AMA president Dr Steve Hambleton said the laws might be unnecessary now, but they were necessary when they were introduced in the aftermath of the 1999–2002 indemnity crisis.

“At the time, everybody was afraid we were all going to get sued. Obstetricians were going to quit, neurosurgeons were going to quit”, he said. “We did need protection for having open disclosure conversations then.”

While Dr Hambleton said the profession had moved on since the laws were introduced and there was increasing focus on transparency across the board — from relationships with industry to disclosure of errors — he added that it was not time to unwind the laws. “It is time to add to them with other strategies to continue the move down the disclosure pathway.

“If [the laws] are redundant, so be it. They continue to encourage and make people feel safer that expressions of regret are appropriate in that circumstance”, he said.

However, Dr David Smith, a GP and conjoint senior lecturer at the University of Newcastle, said it was not possible to legislate for good behaviour.

“Making an expression of sorrow a legal requirement … would certainly run the risk of undermining its sincerity”, said Dr Smith, who is a consultant in clinical and corporate ethics.

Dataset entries

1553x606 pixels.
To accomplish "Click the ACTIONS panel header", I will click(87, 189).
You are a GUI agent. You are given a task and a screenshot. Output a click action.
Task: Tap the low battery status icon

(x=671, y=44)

= ACTIVITIES =
**a.** Please print the part of the passage on open disclosure laws starting with "However, Dr David" and going on through "and corporate ethics.".
**b.** What roles does the passage on open disclosure laws give for Dr David Smith?

= ANSWERS FOR EACH ITEM =
**a.**
However, Dr David Smith, a GP and conjoint senior lecturer at the University of Newcastle, said it was not possible to legislate for good behaviour.

“Making an expression of sorrow a legal requirement … would certainly run the risk of undermining its sincerity”, said Dr Smith, who is a consultant in clinical and corporate ethics.

**b.**
- GP
- Conjoint senior lecturer at the University of Newcastle
- Consultant in clinical and corporate ethics